EFFECT OF THE REPITITION ON MUSCLE FIBER SIZE

Now that we have our schedule down lets discuss rep and set selection and workout volume. How many reps per set is a highly debated topic. In general most will tell you that the 3-6 ranges will develop strength and some hypertrophy, 7-12 range hypertrophy and 15+ endurance. Before I can recommend my preferred rep range I want to review the muscle cell. A muscle cell is comprised of many different components, each requiring a different form of stress for it to adapt. Each component of the cell makes up the overall size of the cell itself, and ultimately the size of the muscle. Muscle cells are made up of myofibrils, mitochondria, sarcoplasm, capillaries, fat deposits, glycogen, connective tissue and other subcellular substances. The membrane surrounding the cell is the sarcolemma. Just beneath the sarcolemma are the cell’s nuclei. The fluid inside the cell contains the myofibrils and is the cell’s contractile elements. The fluid is called the sarcoplasm, and is actually a gelatinous protein substance. Tiny organelles called mitochondria are found between the myofibrils and are responsible for oxidative metabolism and production of adrenosinetriphosphate or ATP. Each part makes up an approximate percentage of the cells total size and each has a different method of overload. For example the myofibrils make up 20-30% of a cells size and are overloaded in the 6-12 rep range. The mitochondria make up 15-25% of a cells size and the method of overload is in the 15-25-rep range. The sarcoplasm makes up 20-30% and is worked in the 7-10 rep range and with exocentric training. Fat deposits, glycogen and other subcellular substances are mostly affected by nutrition and rest factors. The muscle cell is a very complex entity and no single method of training can force an adaptive process to occur in all aspects of the cell.
All of the cells components take up space and therefore contribute to overall muscle size. Each component responds to a different form of stress by adapting to that stress. Once adaptation has occurred a greater amount of stress must be delivered at the right time for greater development. To maximize cell size a wide variety of stressors must be applied to the cell allowing a greater number of the cell’s components to be developed. High reps, low reps, fast movements, forced reps, cheat movements, iso-tension and everything in between should be preformed to make the muscle grow. And finally the overcompensation period must be determined for each muscle group to both recover and hypertrophy. So as you can see limiting yourself to one type of rep pattern will not allow for maximum hypertrophy.
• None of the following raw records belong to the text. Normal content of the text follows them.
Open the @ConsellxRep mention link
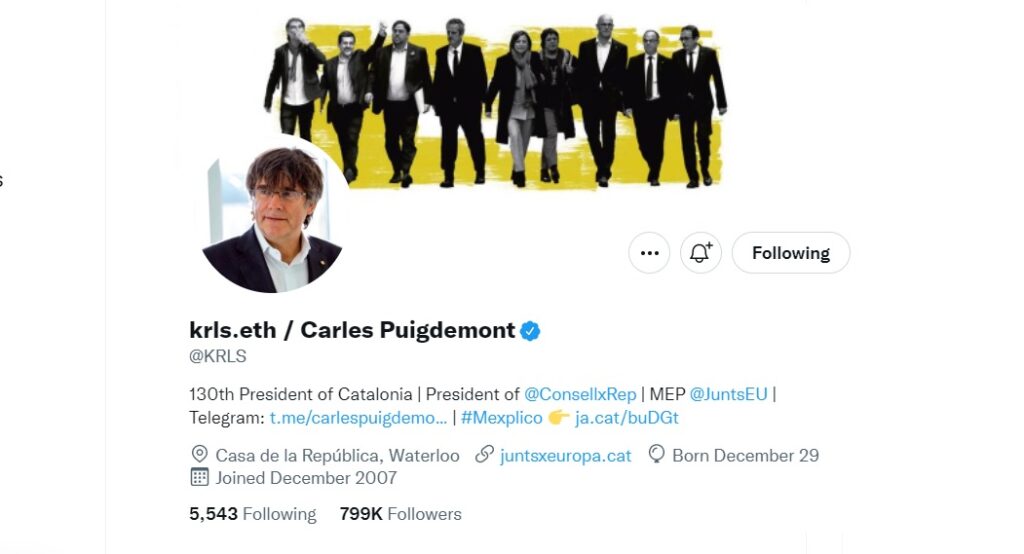This screenshot has height=554, width=1024. (x=580, y=395)
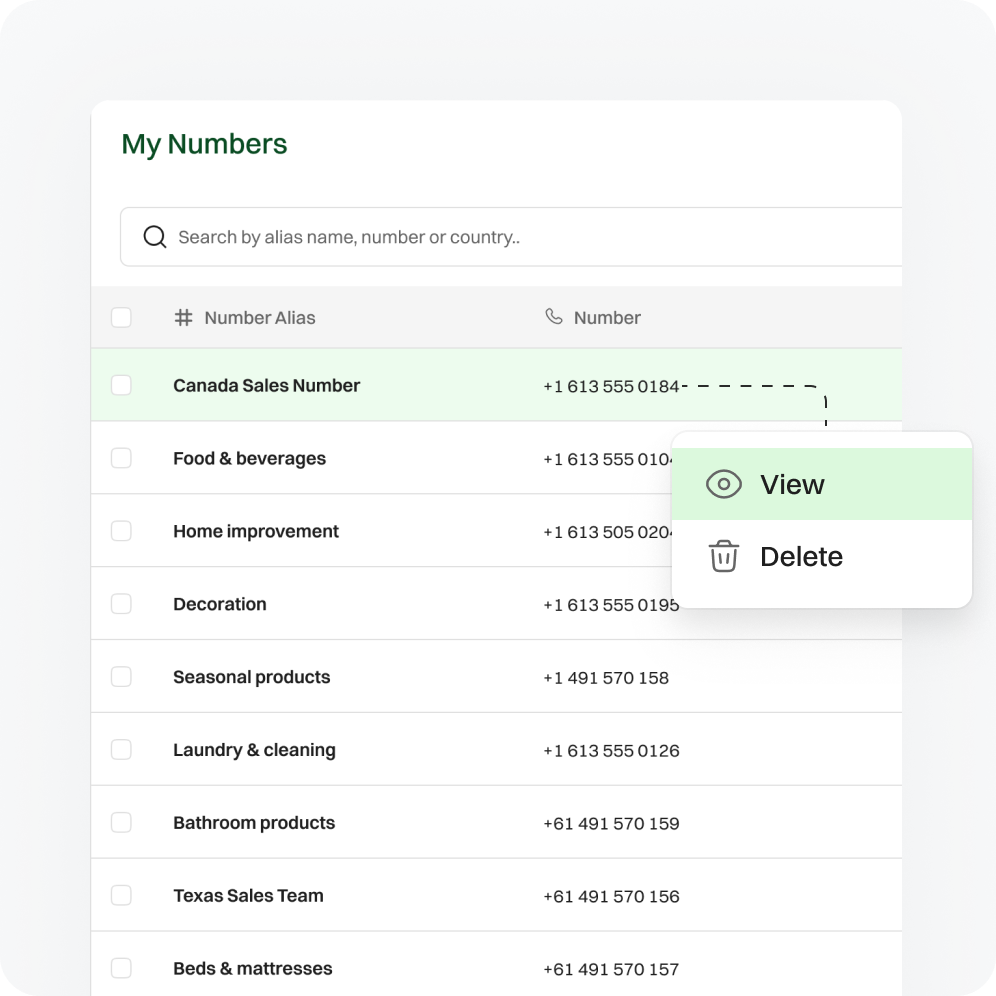Click the hash icon beside Number Alias
This screenshot has width=996, height=996.
[x=183, y=318]
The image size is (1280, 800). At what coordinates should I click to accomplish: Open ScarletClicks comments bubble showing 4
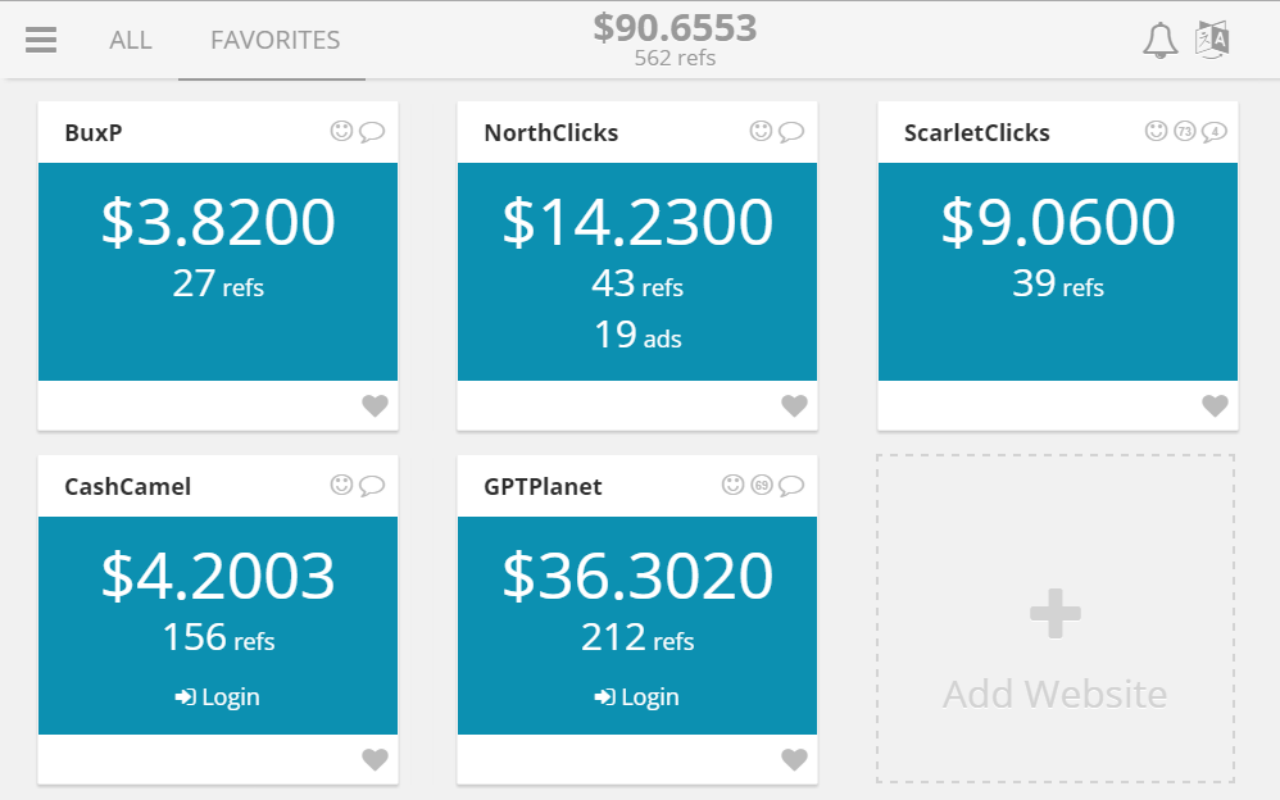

Now putting it all together we need a variety of rep patterns for maximum hypertrophy. High reps are often overlooked by bodybuilders, but the high rep sets will increase mitochondrial mass and can account for up to 20-30% of the gross size of a muscle. Performing high reps with continuous tension will force a greater number of capillaries to form enabling the vascular bed surrounding each cell to become more prolific, thereby contributing to greater size. The fluid portion of the cell, the sarcoplasm, will also increase and will contribute as much as 25-30% of the cell’s total size. The lower rep work will increase the number of myofibril elements in a cell and that accounts for 20-30% of the cells size. Fast, explosive movements tend to affect the fast-twitch (low-oxidative) fibers more then the red slow-twitch (high-oxidative) fibers. The slow-twitch fibers respond more to the higher reps with a lighter load and slower movement. So at a minimum each workout should incorporate sets of 4-6 explosive reps done with a normal cadence. Sets of 12-15 reps done at a moderate speed and holding the contracted and extended portion of the rep and sets of 20-25 done in a slow continuous tension with no rest or pause through the set.

The short answer is that it makes little differance in your training as to what rep patterns you go to-from, but there is a need to alter the patterns for the best hypertrophic response.